Pétalas literárias

Carta a Ruben A.
29-03-2012, Mundo Real

Estimada personagem principal deste livro,
Escrevo-te agora que, já sendo tu completamente, podes perceber completamente as minhas palavras. Quero, antes de mais, dizer que foi um grande gosto conhecer-te. Conhecer a tua história, as tuas ideias e reflexões, a tua vida. Por vezes as tuas descrições eram tão intensas que conseguia, para além de visualizar a tua situação, quase experimentá-la. Tentar ver pelos teus olhos, imaginar como seria existir em duas pessoas, no mesmo tempo, mas em espaços diferentes, sentindo tudo o que a outra sente. Confesso que não foi fácil… é uma ideia brilhante, gabo o teu autor e criador por tê-la tido e por te ter inventado, mas confesso que me transcende um pouco. Tal como partes da tua história em que és confuso no que escreves. Talvez confuso não seja a palavra certa… diria melhor, não imediato? Quase enigmático… se o teu livro fosse água, cada página seria uma esponja a transbordar. Quanto conteúdo num só parágrafo elaborado, quantos sentidos numa única frase! Penso até que por vezes era mesmo essa a tua intenção: não que eu percebesse o que querias dizer, mas que refletisse a fundo sobre possíveis perceções. Por essa mesma razão fui obrigada a reler pedaços da tua história. Não foi como passar os olhos por rios de tinta impressa. Convidaste-me a navegá-los, remar a cada nova ideia e a içar a vela sempre que os ventos fossem favoráveis. Por outras palavras, deste-me uma carga de trabalhos… dizem que quem corre por gosto não cansa, no entanto, eu, apesar de cansada, ganhei um tamanho gosto e vício pela corrida que me propuseste, que só consegui parar quando cheguei à meta. E isto é um facto pelo qual não posso deixar de te agradecer.

* * *

TAREFAS DO EXERCÍCIO -
1. Segundo a carta a Ruben A., porque é que quem a escreve teve de reler partes da história? Responde em uma a três frases.
2. Continua a carta a Ruben A. a partir do ponto em que o texto termina.

MATERIAL APRESENTADO -
* * *

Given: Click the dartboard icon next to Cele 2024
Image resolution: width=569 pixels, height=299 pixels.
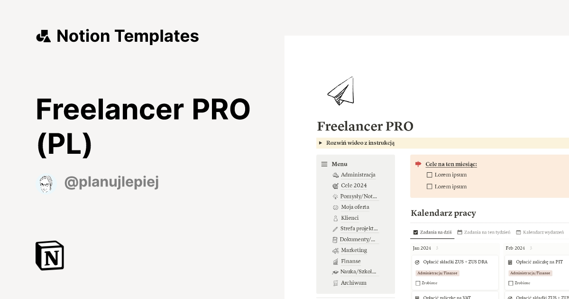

* * *

RESPOSTAS FINAIS -
1. Teve de reler partes da história porque a personagem escrevia de forma pouco imediata, quase enigmática, com muito conteúdo num só parágrafo e muitos sentidos numa única frase. Quem escreve a carta pensa que a intenção era levá-la a refletir a fundo sobre possíveis perceções, e não apenas a perceber o que a personagem queria dizer.

2.
   Falas muitas vezes da cidade. Caracterizas e criticas a cidade. Será ela uma personificação? Uma metonímia para pessoas? Não… porque, no mesmo raciocínio, diferencias a cidade das gentes. Penso que te referes à cidade como um todo. Uma mistura das pessoas e da própria cidade, que descreves tão bem. O espaço, a sua história, cada árvore do parque, cada pessoa que nele passeia, os pensamento que pairam no ar, os pássaros que cantam, cada pôr-do-sol, as más e as boas intenções, as mesquinhices, o rio, a Côrte, cada silêncio… tudo faz parte daquilo que designas como cidade. E a ela te referes inúmeras vezes, explicitas a polaridade da sua posição quanto a ti e ao teu caso e falas da vossa relação. Pergunto-me se te achas superior ou inferior à cidade, pois esse é um aspecto em que te contradizes ao longo do livro. Mas isso já são divagações minhas…
   Dizem os críticos às tuas críticas que tens um “humor fino”. Embalada pelo teu sarcasmo e franqueza, não dei uma única gargalhada enquanto lia as tuas palavras meticulosamente bem escolhidas. Houve alturas em que esbocei um sorriso, pelo brilhantismo das tuas ideias. Ou pelo amor e dedicação que tinha a tua ex-namorada contigo na ajuda que te prestava e nas cartas que te mandava. Ou ainda pelo teu carinho ao outro que eras tu – no fundo, a ti mesmo.
   Gostei das descrições de Lyon, que te passava o outro que eras tu. Pergunto-me se o teu autor alguma vez lá esteve. Do que pesquisei da sua vida, nada encontrei… mas pelo que pesquisei de Lyon e pelas tuas descrições fiquei com vontade de ir lá um dia. Quanto ao nosso Portugal… ainda é o mesmo, sem de facto o ser. Eu e tu vivemos em épocas diferentes, onde talvez coisas diferentes aconteçam, mas o facto é que acertaste em cheio em todas as reflexões que fizeste quanto às pessoas e quanto à cidade. Será o país que estava condenado à intemporalidade ou serás tu que estás uns passos largos à frente do teu tempo na tua crítica apurada?
   Compreendi-te nos maus momentos e torci por ti nos momentos de coragem. Quanto a ti, estiveste sempre ao meu lado ao longo da última semana. Abriste-me uma janela para dentro de ti, que me abriu uma porta para o mundo. E assim termino esta curta carta, esperando que ela um dia possa chegar ao destino, perdido algures no mundo da imaginação e da literatura.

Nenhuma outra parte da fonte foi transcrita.